Thirteen-year-old Mia can see colours, colours in words, colours in sounds, but no one knows because of one incident when she was in grade three. She keeps this mystery to herself until she finds out what she has: synesthesia. (Find out more about this interesting condition–Mary J. Blige has it). Once she begins learning about the condition and finding others who have it, Mia’s world opens up. She begins leaving friends and family out while she explores the facets of being a synesthete. Mia is also dealing with the loss of her grandfather, whose eyes she sees in her sickly cat, Mango. Written by Wendy Maas, A Mango-Shaped Space is an interesting read about growing up.
My nine-year-old loved this book. She told me to make sure I really paid attention to the pictures because they tell a different story than the words. She was right, of course. Brian Selznick‘s Wonderstruck tells two distinct stories, one in words and one in pictures, and by the end, they meld.
Both stories are full of wonder, connections and museums. Ben Wilson’s story begins in 1977 in Minnesota where he begins a search for his father after his mother dies. Rose’s story is told in pictures, beginning in 1927 when she escapes her house to cross the river and watch a silent movie in New York.
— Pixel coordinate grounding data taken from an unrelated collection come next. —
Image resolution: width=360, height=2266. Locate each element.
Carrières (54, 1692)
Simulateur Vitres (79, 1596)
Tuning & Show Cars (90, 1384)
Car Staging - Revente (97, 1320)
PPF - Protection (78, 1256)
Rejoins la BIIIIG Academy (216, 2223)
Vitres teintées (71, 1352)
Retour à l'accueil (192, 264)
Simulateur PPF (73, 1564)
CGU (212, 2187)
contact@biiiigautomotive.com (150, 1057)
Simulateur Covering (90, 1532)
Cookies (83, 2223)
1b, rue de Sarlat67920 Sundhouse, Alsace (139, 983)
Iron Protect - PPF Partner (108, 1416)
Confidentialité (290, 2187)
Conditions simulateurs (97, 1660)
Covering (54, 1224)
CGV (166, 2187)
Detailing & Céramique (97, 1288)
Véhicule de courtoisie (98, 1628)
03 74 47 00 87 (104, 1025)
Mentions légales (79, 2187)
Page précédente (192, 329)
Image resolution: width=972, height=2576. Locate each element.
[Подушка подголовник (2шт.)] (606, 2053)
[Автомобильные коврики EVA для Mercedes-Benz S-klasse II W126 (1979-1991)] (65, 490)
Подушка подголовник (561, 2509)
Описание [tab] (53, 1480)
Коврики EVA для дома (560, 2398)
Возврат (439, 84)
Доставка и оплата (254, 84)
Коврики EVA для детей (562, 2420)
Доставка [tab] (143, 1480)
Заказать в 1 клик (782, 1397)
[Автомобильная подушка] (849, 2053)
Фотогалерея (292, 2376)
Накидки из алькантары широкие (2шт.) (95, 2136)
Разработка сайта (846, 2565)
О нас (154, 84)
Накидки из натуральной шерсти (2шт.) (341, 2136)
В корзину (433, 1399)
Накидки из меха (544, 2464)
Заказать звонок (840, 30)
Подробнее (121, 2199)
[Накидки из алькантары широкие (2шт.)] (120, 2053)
Later we understand she is deaf, and the change from silent movies to talkies isolates her more than she already is. Both Ben and Rose search for important pieces to their lives, and they both need New York City for this.
It’s a lovely book, both parts, and the way it fits together.
Jim Averbeck‘s simple and funny picture book with a circle plot questions assumptions every page of the way. Who says a book for the very young can’t be complex as well? This book is proof. It’s also a fun read and sure to garner some giggles.
Be sure to follow up with a few rereads to notice the metamorphic illustrations. As an extension, have an animals from eggs discussion.
It’s always nice when a book that is so talked about actually surprises you with its goodness. The Fault In Our Stars is indeed a very good book, and although its characters are either cancer survivors or cancer sufferers, cancer remains on the back burner while the beautiful love story pushes out to centre stage. Listen: ” ‘I am in love with you, and I’m not in the business of denying myself the simple pleasure of saying true things. I’m in love with you, and I know that love is just a shout into the void, and that oblivion is inevitable, and that we’re all doomed and that there will come a day when all our labor has been returned to dust, and I know the sun will swallow the only earth we’ll ever have, and I am in love with you.’ ” (Augustus to Hazel Grace, p. 153)
Now I know I may have scared some of you off by saying this is a love story, but it is. It’s not romance, as in the genre of romance, but there is a little romance in it (the dinner scene in Amsterdam for example) and it’s all wholly unexpected, not forced but beautiful.
So before you see the movie, read the book by John Green.